-------- Data to use --------

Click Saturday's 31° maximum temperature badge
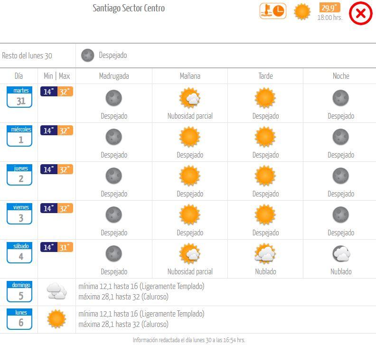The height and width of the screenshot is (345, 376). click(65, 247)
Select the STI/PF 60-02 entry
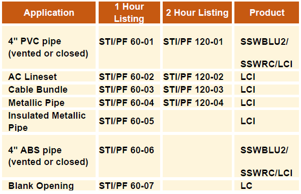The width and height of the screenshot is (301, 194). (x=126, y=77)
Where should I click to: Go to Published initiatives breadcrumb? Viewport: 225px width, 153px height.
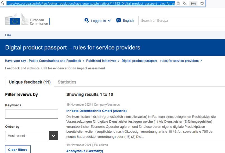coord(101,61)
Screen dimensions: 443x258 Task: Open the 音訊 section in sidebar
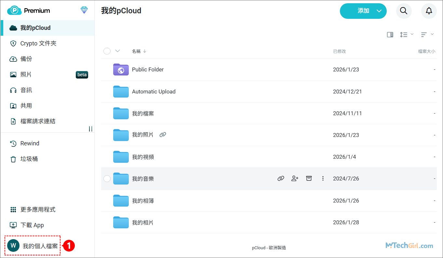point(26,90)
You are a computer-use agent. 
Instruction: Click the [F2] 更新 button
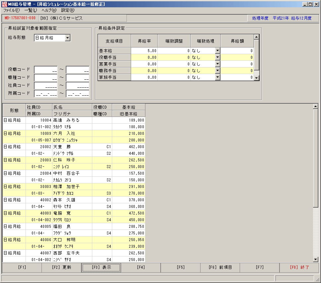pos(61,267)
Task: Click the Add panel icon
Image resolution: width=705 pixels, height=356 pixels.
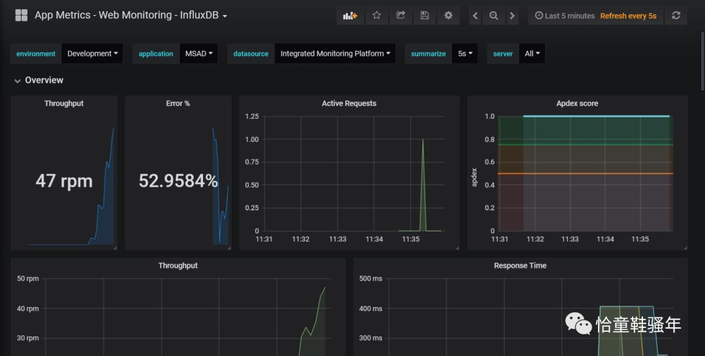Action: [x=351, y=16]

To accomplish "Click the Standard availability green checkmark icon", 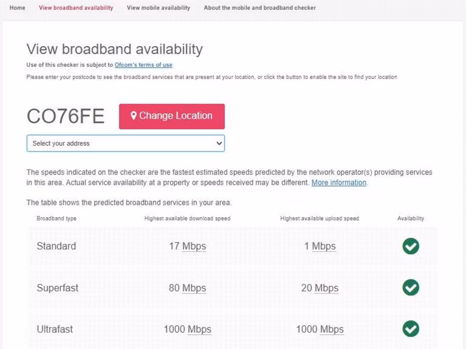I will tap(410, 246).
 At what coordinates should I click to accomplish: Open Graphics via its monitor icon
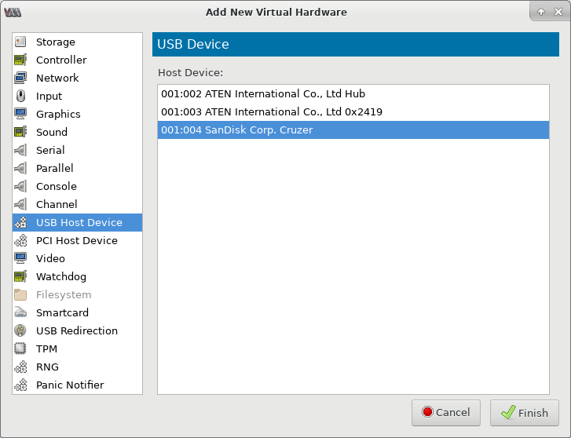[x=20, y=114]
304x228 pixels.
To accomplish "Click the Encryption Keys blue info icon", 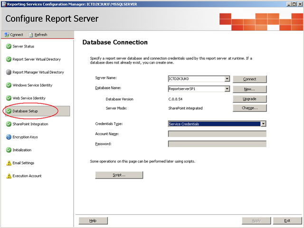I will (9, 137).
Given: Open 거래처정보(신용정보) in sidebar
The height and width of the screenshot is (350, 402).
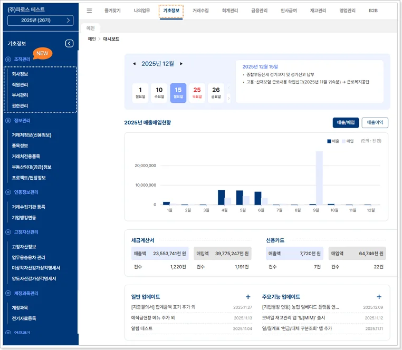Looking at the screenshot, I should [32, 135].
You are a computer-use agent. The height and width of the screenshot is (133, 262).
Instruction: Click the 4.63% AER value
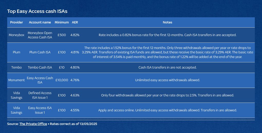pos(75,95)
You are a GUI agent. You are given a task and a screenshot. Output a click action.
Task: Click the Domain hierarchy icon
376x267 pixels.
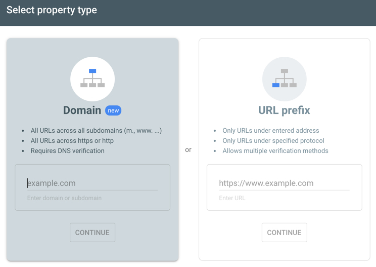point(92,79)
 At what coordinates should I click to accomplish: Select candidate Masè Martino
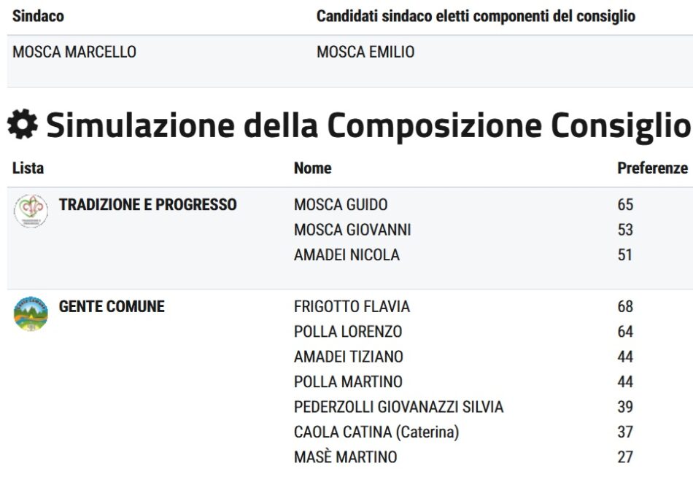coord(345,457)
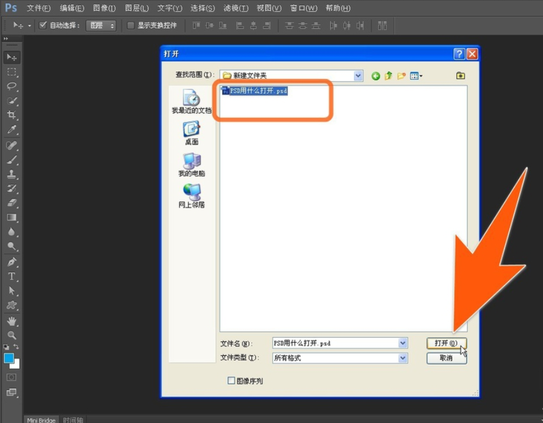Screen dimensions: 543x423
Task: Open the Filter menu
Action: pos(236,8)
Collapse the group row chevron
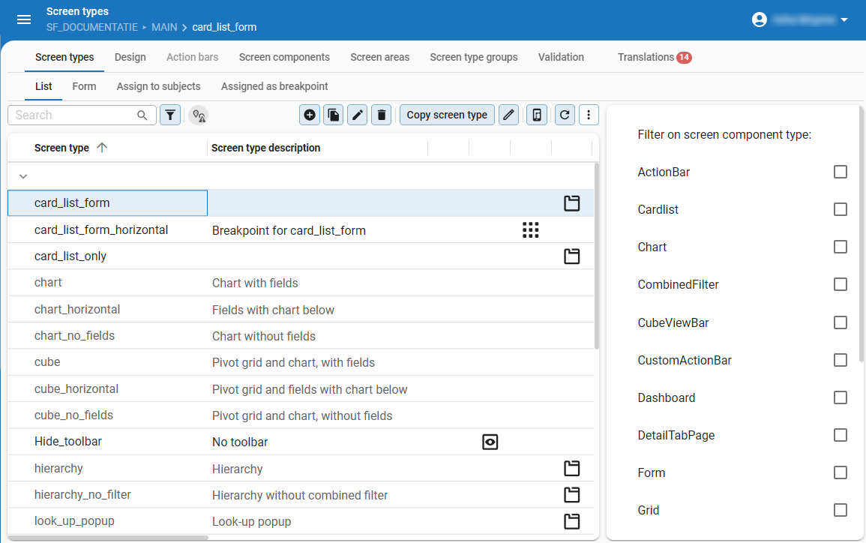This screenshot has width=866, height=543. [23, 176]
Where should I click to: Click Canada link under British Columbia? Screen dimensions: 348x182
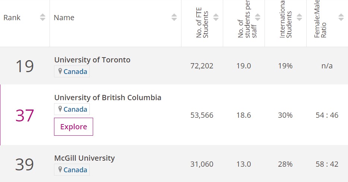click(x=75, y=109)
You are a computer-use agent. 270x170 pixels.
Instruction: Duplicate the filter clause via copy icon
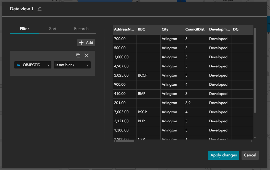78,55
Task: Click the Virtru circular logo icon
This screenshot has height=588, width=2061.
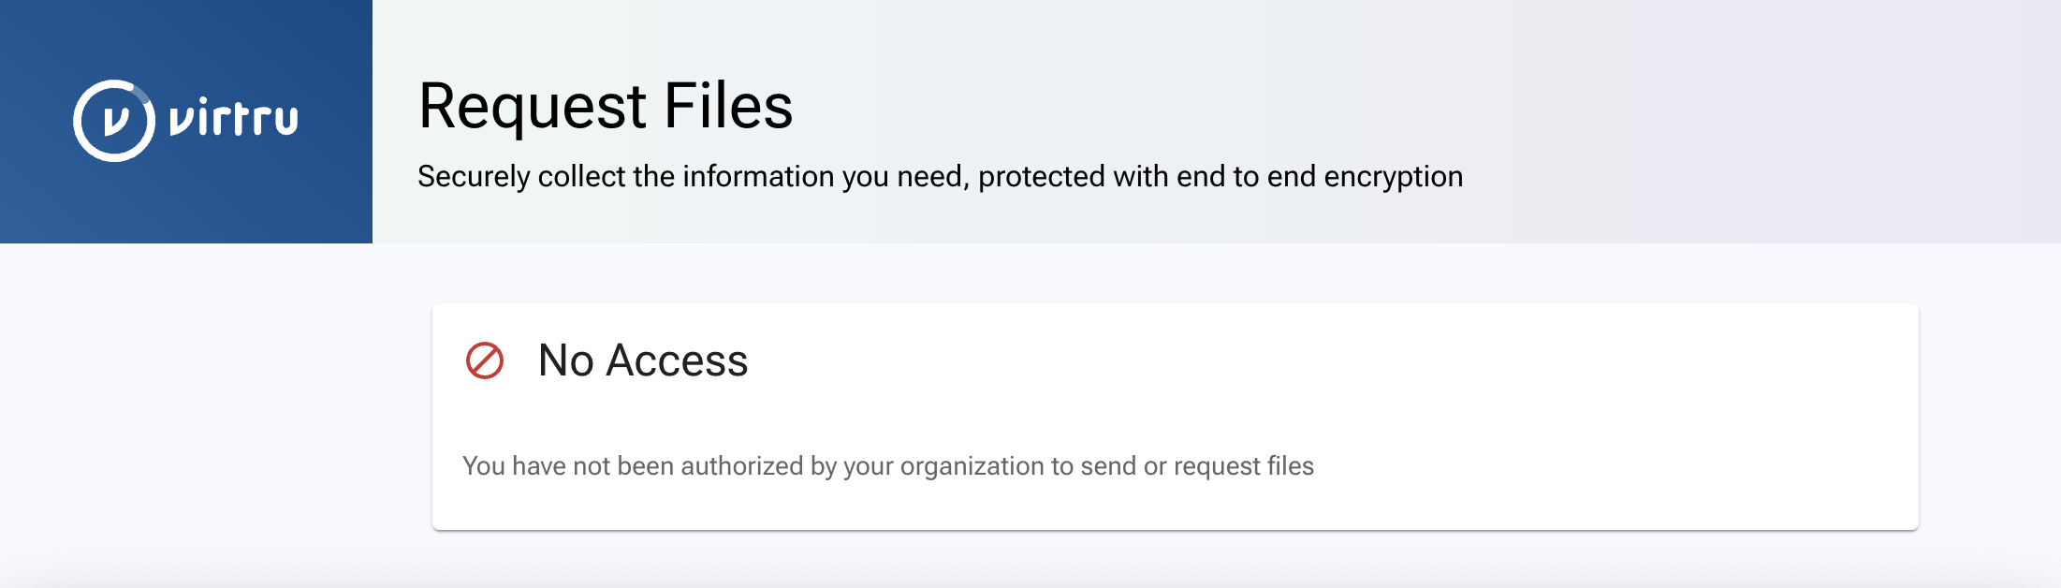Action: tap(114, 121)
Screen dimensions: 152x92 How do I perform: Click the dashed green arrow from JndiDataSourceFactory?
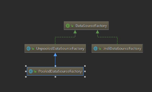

--------

▶ [Task description] Write out exactly the lines beginning with the line that holds "At what coordinates should I click to accomplish: Select" and ending with the final line of the data, both ends included, without the pictures.

▶ [Exercise result]
 At what coordinates should I click to accomplish: Select candidate Masè Martino
coord(345,457)
Screen dimensions: 543x423
Task: Open the Filter menu
Action: pos(236,8)
Collapse the group row chevron
This screenshot has width=866, height=543. [23, 176]
Where should I click to: Click Canada link under British Columbia? Screen dimensions: 348x182
click(x=75, y=109)
You are a computer-use agent. 270x170 pixels.
Instruction: Duplicate the filter clause via copy icon
78,55
Task: Click the Virtru circular logo icon
This screenshot has height=588, width=2061.
Action: tap(114, 121)
Screen dimensions: 152x92 How do I perform: Click the dashed green arrow from JndiDataSourceFactory?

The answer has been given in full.